Assessment of the reliability resulted in a good test–retest in line with other studies conducted, which also demonstrated good test–retest reliability with ICC values of 0.73–0.86 [5, 7, 9]. Even though the test–retest subgroup reported “no change” in symptoms the last four weeks, a few outliers with are seen in Fig. 1. Particularly, more outliers and variation is seen in the upper end of the score. The measurement error of the MSK-HQ achieved good results with a low SDC of 6.46 points of the full range of the scale from 0–56. The implication of a low measurement error is that the questionnaire may be an appropriate outcome measurement to evaluate change during treatment or in a clinical setting. Although, one should keep in mind the variation seen in Fig. 1, and that the MSK-HQ demonstrated a somewhat higher estimate of measurement error in other populations [5, 7, 9], and further assessments are necessary to determine accurate values.

Our study conducted in a population on sick leave due to MSK disorders provides a good addition to previous research, which has been conducted on inflammatory arthritis, osteoarthritis and MSK disorders in primary care [5, 7, 9]. The fact that the MSK-HQ is a questionnaire for all MSK disorders might imply both weaknesses and strengths. Having one tool is a strength, because it helps to compare scores across different subgroups of MSK disorders. The location of the symptomatic body region might be of importance when using the MSK-HQ since people with different pain sites have different scores on the MSK-HQ [5]. The British study cohort consisted of 570 patients, including 150 hip patients, 150 knee patients, and 60 patients with shoulder problems. The mean total score of the MSK-HQ varied from 24.9 (hip), 27.5 (knee), to 33.5 (shoulder) [5]. Hence, it is important for clinicians to be aware of this variation among anatomical body regions when interpreting the MSK-HQ scores.

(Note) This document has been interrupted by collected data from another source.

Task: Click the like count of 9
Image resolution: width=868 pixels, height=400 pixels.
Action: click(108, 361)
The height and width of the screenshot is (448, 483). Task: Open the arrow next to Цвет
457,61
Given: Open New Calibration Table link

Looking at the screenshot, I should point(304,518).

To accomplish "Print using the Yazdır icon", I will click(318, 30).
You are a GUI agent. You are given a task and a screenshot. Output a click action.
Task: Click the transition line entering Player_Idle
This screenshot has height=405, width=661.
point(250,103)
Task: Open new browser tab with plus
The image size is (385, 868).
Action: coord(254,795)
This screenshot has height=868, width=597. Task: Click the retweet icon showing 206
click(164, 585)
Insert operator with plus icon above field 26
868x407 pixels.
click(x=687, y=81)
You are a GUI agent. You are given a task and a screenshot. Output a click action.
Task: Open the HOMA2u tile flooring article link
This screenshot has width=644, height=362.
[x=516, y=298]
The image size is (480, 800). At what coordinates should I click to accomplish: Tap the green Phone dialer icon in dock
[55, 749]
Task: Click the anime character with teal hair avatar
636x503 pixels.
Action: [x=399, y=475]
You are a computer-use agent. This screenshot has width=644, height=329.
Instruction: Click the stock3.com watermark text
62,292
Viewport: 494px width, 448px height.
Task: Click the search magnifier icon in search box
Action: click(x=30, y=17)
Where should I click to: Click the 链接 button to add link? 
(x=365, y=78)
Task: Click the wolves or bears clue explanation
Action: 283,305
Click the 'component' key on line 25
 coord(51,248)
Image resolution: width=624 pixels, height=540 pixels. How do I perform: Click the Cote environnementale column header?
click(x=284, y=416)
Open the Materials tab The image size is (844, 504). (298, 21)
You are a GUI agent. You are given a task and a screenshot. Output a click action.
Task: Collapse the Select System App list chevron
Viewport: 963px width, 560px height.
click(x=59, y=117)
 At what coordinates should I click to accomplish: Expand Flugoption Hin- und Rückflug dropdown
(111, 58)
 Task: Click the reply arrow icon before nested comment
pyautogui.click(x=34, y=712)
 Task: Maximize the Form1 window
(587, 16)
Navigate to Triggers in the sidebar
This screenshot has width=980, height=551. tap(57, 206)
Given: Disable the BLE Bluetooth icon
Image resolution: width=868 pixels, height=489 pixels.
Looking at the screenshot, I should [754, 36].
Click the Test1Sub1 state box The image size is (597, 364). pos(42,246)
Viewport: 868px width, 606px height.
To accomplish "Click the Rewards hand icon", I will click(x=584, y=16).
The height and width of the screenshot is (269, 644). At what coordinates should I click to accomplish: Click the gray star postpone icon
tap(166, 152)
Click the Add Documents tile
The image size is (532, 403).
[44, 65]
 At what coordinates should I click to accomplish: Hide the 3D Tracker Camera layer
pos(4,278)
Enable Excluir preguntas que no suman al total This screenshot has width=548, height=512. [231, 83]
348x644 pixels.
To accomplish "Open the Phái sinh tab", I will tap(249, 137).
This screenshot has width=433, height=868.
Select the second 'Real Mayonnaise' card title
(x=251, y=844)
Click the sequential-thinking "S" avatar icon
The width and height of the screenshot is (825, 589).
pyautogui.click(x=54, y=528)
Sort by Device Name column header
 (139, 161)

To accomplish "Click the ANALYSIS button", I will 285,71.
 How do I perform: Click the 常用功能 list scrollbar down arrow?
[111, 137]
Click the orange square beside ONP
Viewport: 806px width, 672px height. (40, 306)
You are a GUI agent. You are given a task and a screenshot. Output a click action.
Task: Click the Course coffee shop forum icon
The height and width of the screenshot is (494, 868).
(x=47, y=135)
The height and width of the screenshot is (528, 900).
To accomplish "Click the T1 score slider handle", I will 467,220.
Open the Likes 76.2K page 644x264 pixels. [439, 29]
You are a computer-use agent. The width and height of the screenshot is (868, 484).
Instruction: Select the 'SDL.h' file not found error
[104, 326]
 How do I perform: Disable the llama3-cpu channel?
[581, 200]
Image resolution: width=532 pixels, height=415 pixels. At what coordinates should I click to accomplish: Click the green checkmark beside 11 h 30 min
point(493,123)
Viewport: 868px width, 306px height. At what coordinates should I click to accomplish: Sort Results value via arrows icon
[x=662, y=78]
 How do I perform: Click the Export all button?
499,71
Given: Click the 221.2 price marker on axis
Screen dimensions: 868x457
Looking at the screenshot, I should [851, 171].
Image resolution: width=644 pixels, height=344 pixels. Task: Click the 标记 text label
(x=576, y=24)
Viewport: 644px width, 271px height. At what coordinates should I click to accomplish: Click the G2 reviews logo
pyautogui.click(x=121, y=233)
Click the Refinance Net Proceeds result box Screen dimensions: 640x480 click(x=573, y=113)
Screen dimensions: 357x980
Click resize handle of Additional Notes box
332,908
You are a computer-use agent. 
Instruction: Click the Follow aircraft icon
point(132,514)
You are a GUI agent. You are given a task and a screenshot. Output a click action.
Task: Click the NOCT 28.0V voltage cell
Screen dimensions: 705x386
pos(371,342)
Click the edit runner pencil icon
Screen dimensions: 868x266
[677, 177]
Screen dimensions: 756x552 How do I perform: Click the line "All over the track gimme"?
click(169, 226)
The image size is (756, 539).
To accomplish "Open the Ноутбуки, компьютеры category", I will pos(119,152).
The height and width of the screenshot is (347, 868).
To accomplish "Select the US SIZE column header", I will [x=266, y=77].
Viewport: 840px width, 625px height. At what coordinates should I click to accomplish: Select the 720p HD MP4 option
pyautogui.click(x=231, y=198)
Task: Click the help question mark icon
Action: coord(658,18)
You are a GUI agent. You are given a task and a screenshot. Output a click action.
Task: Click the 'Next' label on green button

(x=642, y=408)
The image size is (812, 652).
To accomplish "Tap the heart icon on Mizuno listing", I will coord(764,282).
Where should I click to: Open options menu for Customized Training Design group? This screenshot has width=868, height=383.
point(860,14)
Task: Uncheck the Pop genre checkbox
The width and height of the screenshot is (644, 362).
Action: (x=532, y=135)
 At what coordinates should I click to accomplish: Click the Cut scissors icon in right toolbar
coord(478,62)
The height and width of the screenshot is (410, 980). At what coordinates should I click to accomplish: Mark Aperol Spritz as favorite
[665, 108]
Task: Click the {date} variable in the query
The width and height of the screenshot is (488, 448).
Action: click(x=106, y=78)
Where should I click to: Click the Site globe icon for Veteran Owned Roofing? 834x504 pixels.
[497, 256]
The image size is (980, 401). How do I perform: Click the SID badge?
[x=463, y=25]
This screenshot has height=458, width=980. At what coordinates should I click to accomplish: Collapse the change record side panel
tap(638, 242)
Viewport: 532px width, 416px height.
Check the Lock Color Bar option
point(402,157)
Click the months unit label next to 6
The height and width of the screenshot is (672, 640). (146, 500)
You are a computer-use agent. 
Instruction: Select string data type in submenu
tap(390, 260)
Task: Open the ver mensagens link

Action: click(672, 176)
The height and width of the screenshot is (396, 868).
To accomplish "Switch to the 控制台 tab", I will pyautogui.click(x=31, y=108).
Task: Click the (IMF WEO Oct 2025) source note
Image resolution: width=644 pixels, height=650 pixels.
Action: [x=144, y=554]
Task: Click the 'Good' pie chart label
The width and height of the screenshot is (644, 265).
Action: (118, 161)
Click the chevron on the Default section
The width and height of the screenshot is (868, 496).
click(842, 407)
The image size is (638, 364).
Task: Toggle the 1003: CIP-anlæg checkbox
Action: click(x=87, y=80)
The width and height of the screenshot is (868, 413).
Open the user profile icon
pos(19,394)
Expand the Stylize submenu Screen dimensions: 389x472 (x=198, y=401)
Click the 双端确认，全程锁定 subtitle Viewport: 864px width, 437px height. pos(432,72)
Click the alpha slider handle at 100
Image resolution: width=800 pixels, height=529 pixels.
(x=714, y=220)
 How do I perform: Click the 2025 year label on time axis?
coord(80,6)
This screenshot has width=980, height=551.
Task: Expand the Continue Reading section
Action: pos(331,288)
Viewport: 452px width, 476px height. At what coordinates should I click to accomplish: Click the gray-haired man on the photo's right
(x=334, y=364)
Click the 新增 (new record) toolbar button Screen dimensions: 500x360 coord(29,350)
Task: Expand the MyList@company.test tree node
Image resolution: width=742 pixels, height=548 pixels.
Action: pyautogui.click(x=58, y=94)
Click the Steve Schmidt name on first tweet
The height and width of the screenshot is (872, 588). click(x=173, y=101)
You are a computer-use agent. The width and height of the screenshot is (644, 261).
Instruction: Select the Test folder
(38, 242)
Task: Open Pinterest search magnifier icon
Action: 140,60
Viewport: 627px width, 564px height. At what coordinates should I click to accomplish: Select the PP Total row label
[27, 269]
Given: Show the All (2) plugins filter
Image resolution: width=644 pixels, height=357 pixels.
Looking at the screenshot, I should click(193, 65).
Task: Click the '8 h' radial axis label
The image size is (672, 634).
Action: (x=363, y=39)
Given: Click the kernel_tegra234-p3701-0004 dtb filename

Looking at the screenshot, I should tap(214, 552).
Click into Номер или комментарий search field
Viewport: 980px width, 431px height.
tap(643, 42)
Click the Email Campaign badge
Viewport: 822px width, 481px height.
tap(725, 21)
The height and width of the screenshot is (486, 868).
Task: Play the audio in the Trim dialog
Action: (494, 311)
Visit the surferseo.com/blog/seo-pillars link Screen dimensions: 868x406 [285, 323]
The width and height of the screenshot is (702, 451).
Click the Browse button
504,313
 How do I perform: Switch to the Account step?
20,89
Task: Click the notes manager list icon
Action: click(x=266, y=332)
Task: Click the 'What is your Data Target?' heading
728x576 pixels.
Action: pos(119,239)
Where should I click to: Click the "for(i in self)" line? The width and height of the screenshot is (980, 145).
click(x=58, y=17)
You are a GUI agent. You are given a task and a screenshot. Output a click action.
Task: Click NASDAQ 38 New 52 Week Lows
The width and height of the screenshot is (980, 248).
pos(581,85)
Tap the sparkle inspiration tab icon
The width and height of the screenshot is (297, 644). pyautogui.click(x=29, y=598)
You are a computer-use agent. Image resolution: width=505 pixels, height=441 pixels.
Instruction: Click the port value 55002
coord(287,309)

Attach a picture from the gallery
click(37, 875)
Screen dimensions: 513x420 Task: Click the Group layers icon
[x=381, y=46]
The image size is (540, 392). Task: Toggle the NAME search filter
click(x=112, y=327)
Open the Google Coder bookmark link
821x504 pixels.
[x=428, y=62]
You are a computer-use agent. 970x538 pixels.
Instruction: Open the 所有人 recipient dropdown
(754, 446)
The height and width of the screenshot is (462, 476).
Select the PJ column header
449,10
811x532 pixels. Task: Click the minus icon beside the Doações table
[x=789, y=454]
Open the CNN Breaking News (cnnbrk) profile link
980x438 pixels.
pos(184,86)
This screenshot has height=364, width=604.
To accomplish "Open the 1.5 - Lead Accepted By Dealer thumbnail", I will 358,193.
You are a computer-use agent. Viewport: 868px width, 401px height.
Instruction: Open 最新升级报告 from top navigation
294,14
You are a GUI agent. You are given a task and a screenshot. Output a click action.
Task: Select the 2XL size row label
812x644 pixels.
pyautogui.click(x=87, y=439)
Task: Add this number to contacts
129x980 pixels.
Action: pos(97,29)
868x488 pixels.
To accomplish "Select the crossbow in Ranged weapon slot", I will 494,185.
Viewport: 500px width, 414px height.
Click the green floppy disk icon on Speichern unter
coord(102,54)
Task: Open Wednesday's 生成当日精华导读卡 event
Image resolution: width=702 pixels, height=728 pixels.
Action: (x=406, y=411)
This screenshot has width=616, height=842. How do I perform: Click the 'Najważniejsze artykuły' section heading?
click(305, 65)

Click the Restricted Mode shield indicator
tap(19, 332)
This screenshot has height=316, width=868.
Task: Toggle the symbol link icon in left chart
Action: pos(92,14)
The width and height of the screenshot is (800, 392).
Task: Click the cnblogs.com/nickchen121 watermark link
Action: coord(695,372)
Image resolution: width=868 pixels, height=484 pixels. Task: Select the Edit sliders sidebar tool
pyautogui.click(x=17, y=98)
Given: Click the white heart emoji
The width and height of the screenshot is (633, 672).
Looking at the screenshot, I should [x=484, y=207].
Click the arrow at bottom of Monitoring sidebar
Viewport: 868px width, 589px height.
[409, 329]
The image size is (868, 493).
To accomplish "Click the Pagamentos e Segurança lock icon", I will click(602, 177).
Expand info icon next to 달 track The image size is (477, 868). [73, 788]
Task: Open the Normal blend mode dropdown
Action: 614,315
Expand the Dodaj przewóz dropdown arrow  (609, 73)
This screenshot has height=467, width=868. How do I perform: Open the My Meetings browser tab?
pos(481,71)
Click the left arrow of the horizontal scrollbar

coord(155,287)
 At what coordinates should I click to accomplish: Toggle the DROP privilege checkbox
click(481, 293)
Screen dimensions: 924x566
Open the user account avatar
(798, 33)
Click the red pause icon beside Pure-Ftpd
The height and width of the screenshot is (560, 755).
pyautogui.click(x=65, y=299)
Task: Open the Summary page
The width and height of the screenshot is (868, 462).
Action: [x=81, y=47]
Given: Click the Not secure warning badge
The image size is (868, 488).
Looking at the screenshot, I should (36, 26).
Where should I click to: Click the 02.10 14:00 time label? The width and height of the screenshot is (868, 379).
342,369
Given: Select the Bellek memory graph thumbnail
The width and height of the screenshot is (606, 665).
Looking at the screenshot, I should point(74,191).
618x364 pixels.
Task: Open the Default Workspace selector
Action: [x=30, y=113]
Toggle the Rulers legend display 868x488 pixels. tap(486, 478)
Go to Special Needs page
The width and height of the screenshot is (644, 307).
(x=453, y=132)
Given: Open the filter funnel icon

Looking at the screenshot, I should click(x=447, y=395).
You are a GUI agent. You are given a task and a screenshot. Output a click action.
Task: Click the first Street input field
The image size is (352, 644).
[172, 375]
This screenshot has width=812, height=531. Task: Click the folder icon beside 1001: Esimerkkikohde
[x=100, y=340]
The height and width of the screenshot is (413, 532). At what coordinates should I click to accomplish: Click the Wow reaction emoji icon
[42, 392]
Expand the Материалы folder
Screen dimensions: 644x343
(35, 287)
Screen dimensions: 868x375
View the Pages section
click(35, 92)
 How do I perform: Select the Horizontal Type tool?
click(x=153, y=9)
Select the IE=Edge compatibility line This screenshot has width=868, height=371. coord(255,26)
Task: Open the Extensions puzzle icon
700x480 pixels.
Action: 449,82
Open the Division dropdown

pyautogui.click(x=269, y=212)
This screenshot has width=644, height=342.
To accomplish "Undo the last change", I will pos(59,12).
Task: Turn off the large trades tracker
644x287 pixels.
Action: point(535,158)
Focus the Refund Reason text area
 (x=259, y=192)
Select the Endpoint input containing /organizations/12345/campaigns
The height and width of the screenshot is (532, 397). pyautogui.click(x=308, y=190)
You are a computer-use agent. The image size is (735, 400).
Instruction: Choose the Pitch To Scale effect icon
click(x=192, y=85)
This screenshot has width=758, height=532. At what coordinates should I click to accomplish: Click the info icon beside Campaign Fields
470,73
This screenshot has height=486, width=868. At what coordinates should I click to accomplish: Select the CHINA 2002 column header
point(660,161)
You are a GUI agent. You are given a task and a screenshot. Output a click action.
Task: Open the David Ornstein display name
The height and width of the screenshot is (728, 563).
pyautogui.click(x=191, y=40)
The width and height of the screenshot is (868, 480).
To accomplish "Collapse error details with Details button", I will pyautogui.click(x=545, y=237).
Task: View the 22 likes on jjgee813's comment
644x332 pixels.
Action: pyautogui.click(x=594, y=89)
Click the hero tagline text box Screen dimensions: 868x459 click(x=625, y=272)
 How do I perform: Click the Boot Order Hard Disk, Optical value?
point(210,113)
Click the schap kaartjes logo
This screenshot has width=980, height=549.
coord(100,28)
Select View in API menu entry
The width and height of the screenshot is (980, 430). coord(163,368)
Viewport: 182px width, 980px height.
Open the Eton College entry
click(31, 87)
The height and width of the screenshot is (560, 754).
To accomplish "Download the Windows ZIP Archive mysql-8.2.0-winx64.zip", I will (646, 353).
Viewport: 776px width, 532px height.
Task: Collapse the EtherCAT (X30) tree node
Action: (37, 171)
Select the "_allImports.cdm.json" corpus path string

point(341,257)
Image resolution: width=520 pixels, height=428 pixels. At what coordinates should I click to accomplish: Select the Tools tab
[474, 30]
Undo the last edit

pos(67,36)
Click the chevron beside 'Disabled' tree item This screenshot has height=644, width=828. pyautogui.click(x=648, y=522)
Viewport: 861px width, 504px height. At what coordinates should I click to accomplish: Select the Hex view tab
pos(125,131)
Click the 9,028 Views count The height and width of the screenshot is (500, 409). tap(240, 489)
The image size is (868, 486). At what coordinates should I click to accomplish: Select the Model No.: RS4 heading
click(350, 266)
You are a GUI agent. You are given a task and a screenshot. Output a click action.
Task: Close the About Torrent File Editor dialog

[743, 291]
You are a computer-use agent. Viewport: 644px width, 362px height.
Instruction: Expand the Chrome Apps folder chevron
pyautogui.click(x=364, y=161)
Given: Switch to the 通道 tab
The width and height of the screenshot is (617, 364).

One potential weakness of our study is the choice of design with four weeks between our test and retest. A period of 1–2 weeks is suggested in the literature, unless a good reason for another time frame is presented [18]. One could argue that the mean (SD) of 31 (5.4) days between the tests was a too long period. Therefore, we included a global rating of change scale to determine a population for the retest that reported having “no change” in symptoms the last four weeks, which has shown acceptable in a previous study on the MSK-HQ [9]. Another potential limitation is that the participants volunteered to join the study which might influence the degree of generalisability to the whole population of people on sick leave. A strength of this study is the large sample which is substantially more than the lower limits of the recommendations for the different analyses [18].

Conclusions

The results of this study suggest that the psychometric properties of the Norwegian version of the MSK-HQ in people on sick leave due to MSK disorders are good. The questionnaire seems appropriate for measuring domains related to MSK health in both research and clinical practice. Further investigations on different diagnoses and pain regions could be useful to determine differences in the total score.